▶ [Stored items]
--
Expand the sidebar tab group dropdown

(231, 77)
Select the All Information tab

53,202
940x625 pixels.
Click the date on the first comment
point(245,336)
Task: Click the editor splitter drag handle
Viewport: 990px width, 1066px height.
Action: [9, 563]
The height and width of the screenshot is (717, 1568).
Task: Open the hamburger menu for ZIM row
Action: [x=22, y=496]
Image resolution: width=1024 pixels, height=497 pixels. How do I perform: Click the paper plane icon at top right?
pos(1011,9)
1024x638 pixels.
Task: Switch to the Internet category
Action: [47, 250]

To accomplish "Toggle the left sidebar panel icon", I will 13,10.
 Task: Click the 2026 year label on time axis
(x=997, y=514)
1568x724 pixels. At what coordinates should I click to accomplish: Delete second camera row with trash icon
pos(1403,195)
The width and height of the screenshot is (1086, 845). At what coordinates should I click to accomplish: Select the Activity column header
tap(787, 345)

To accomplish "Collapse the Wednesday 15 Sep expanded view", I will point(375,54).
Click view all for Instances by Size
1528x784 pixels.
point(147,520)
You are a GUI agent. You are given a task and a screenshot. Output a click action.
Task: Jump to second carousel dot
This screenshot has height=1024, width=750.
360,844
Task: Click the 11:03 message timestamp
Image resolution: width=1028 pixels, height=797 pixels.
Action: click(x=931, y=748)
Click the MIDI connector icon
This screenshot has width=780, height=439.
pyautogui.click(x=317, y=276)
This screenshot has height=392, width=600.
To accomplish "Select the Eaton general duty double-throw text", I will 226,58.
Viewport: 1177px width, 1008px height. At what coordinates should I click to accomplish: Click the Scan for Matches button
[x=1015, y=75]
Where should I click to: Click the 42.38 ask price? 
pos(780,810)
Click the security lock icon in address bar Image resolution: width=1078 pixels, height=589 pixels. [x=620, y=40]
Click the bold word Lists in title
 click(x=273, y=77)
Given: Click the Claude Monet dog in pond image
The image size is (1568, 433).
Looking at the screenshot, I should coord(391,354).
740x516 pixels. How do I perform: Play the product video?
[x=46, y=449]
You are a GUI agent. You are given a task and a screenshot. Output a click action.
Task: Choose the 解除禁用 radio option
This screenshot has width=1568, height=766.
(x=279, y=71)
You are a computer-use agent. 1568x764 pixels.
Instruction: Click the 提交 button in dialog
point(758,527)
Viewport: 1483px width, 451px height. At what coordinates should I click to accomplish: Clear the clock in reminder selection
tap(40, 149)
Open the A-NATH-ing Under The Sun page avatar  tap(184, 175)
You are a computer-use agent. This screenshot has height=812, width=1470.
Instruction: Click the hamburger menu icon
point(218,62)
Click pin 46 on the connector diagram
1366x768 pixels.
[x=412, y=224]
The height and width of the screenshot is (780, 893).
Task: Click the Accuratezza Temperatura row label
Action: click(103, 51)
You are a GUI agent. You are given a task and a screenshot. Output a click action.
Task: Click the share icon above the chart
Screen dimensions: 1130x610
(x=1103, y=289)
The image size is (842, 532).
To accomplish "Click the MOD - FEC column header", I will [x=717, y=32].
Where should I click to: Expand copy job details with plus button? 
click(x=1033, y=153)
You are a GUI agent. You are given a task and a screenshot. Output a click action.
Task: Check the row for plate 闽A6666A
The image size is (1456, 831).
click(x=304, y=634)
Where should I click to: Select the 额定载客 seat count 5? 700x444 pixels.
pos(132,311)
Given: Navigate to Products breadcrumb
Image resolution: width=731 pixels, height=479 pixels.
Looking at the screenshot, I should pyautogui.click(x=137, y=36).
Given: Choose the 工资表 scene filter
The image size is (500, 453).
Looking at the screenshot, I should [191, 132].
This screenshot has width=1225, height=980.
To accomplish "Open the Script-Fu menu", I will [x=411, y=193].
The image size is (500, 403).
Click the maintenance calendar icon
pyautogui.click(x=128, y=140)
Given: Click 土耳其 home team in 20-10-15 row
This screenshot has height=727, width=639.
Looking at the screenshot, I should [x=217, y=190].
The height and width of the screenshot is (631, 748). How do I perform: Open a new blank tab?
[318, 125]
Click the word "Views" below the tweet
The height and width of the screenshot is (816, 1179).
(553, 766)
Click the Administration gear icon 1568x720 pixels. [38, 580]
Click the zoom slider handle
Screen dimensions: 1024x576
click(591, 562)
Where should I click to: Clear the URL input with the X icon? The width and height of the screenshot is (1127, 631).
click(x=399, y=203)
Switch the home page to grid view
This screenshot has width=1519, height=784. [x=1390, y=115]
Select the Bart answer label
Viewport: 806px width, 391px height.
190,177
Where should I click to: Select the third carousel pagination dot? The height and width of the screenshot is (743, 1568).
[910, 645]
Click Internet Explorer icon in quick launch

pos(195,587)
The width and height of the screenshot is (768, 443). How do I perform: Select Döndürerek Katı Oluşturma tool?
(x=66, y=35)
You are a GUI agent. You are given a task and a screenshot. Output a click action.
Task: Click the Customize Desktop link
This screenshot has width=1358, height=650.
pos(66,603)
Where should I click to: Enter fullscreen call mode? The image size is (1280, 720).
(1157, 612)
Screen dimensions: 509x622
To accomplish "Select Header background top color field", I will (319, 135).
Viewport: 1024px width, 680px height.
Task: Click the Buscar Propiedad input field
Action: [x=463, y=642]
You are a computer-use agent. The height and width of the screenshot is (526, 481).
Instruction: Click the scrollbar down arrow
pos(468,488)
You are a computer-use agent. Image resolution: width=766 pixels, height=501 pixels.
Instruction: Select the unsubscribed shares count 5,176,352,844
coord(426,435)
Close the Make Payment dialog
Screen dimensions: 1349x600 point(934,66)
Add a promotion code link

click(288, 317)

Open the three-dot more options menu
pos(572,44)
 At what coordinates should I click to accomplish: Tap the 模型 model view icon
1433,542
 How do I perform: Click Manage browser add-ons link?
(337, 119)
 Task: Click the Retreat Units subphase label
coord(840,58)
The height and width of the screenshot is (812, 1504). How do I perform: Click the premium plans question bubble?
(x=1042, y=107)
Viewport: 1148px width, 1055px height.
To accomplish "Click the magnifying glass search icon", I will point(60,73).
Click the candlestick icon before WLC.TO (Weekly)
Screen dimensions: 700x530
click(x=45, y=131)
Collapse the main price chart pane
--
▶ [The task]
Find each line in the records above that contains "chart", and copy it.

▶ [Exercise solution]
Task: Click the share icon above the chart
Collapse the main price chart pane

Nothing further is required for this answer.